(AIM): Please convert the records below into a two-column CSV with the headers input and output, giving one row per record with its text and its answer each in a single quoted field and any line breaks replaced by spaces. Leave the pictures out.
# RECORDS PROVIDED start
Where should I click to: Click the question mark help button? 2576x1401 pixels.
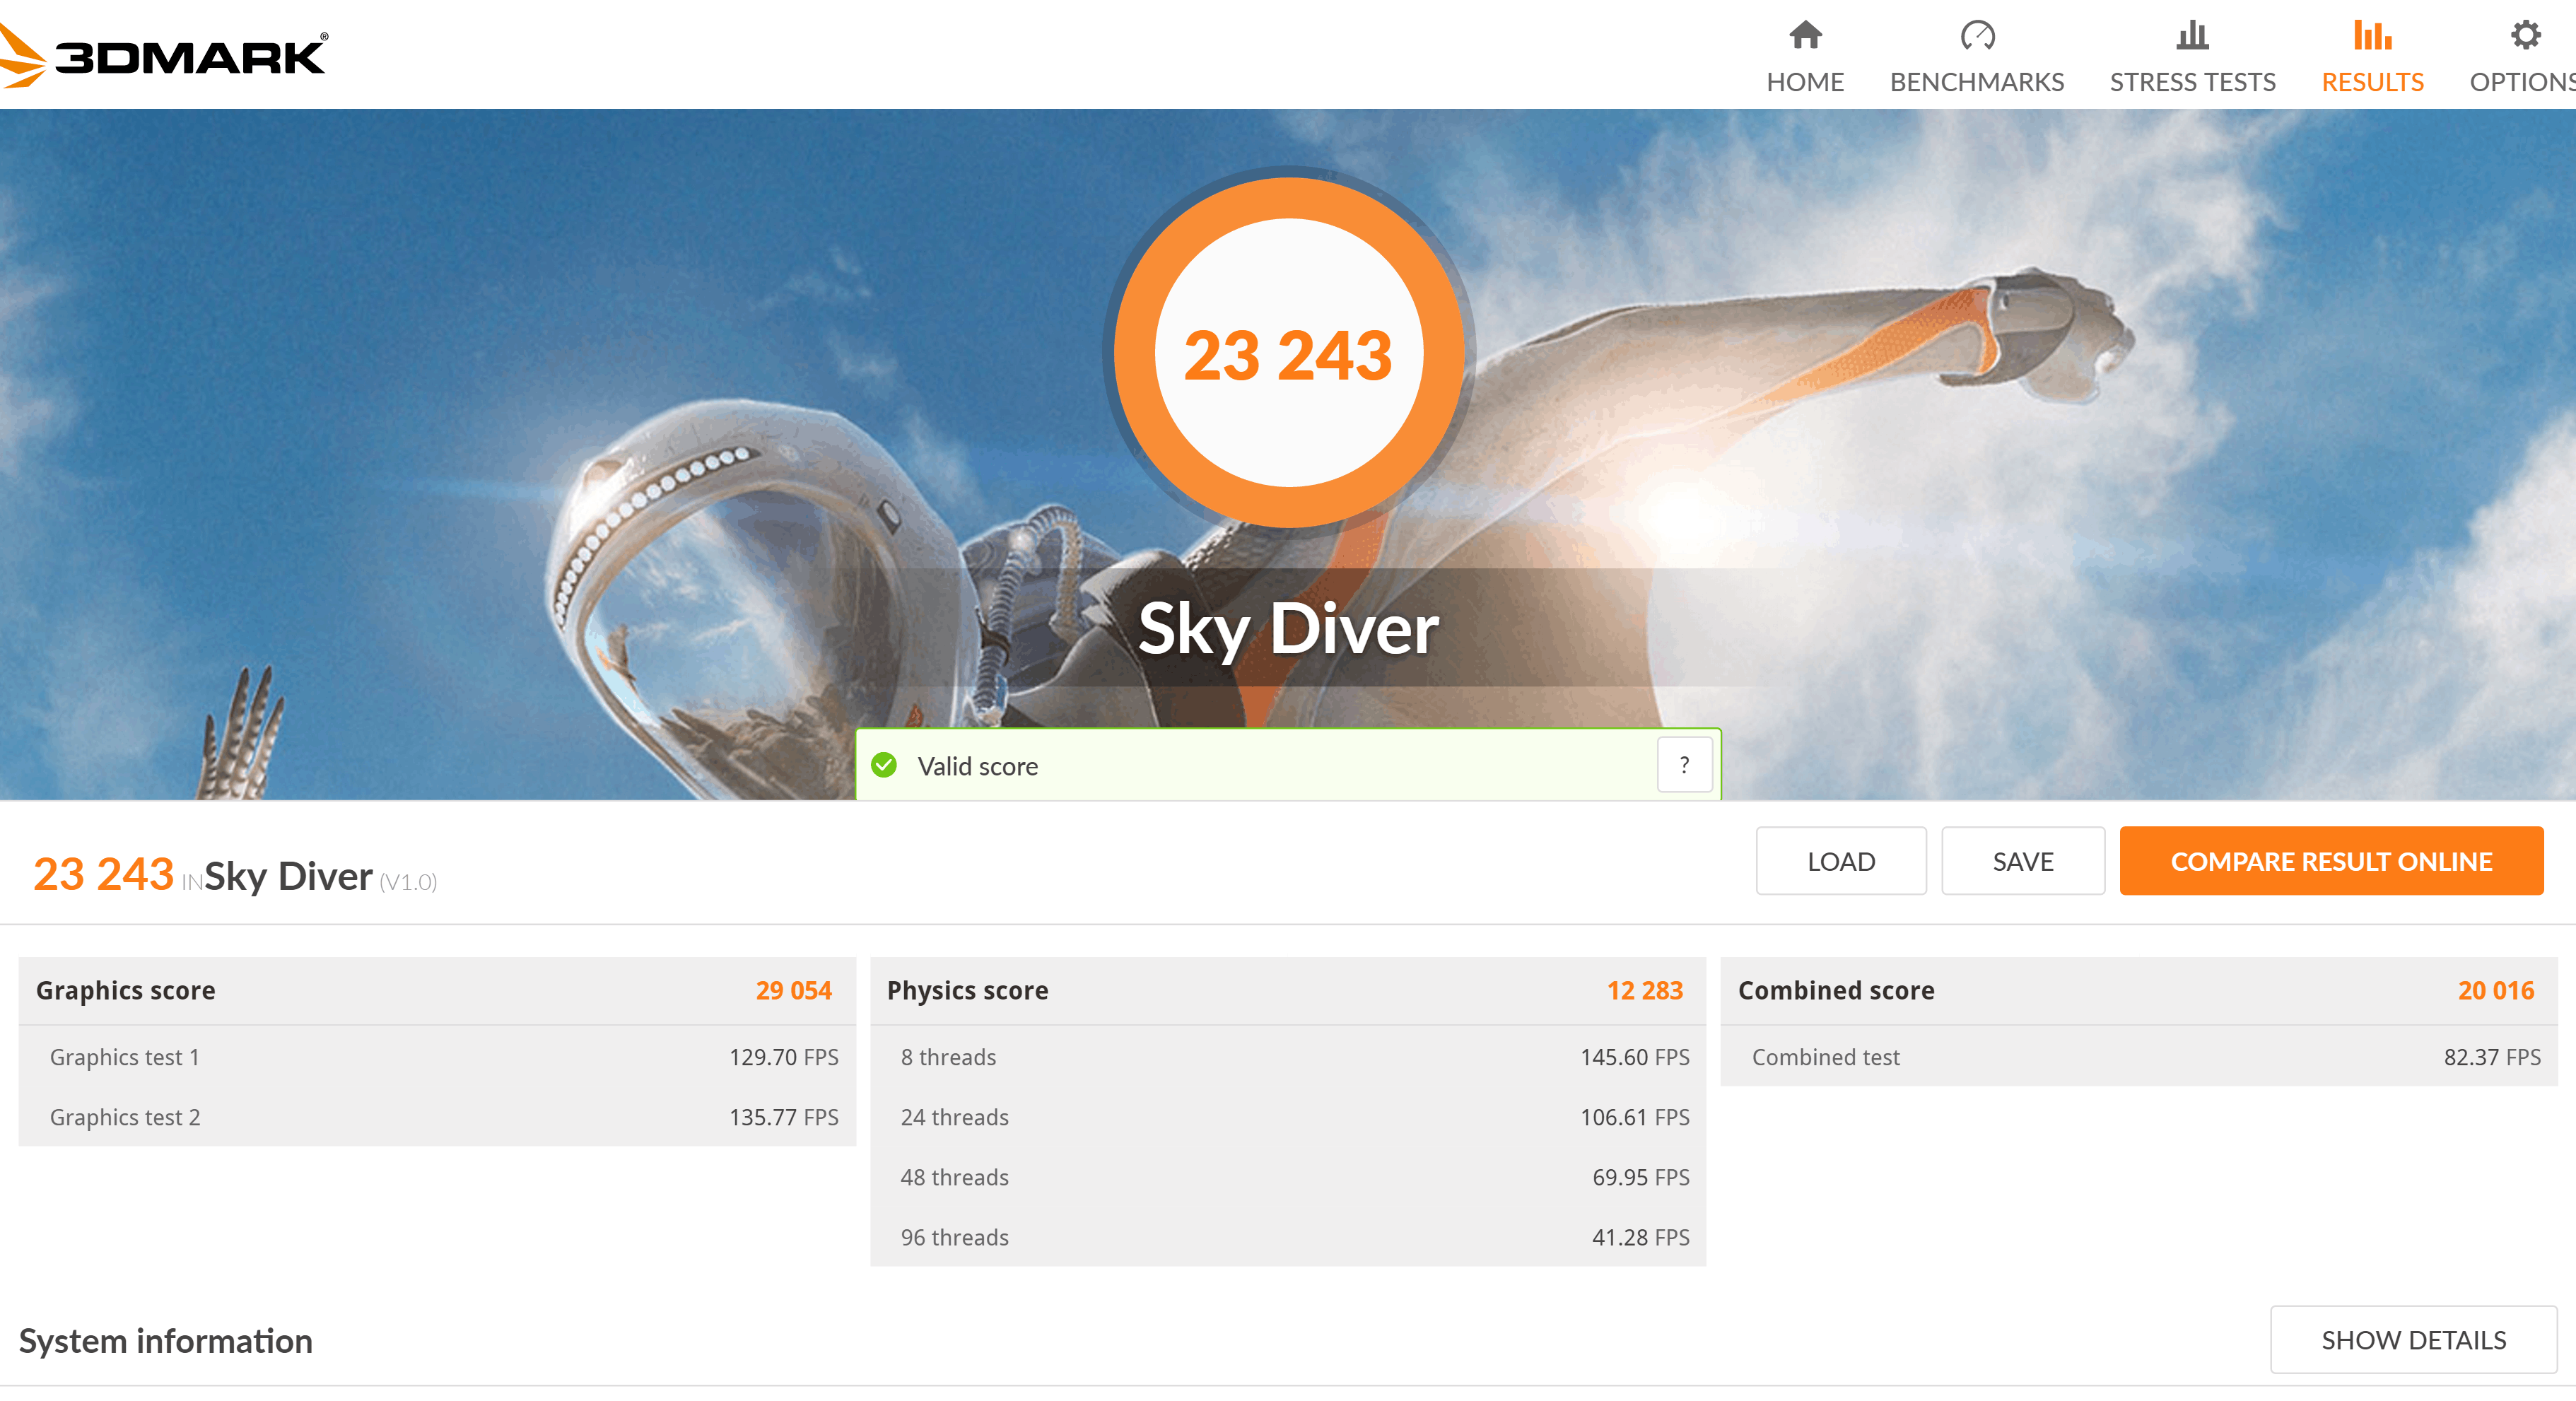coord(1685,766)
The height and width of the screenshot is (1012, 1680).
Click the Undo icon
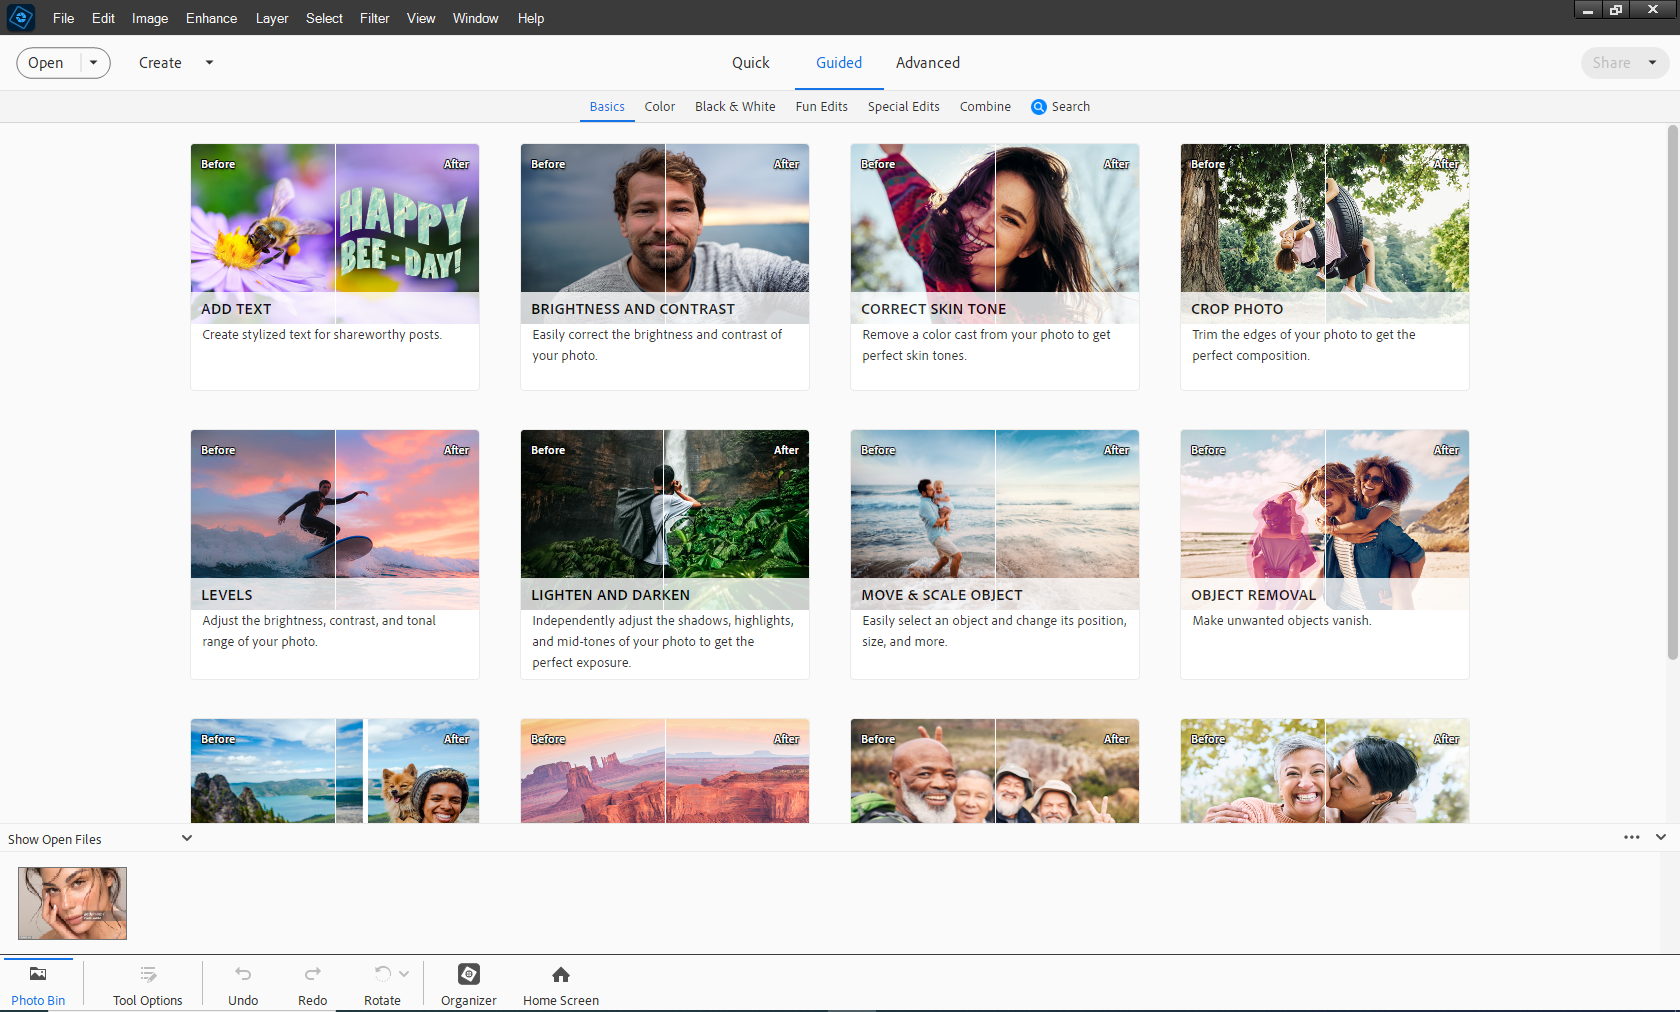243,974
# RECORDS PROVIDED end
(EXERCISE RESULT):
input,output
"Where should I click to: Click the question mark help button? 2576x1401 pixels.","coord(1685,766)"
"The height and width of the screenshot is (1012, 1680). Click the Undo icon","243,974"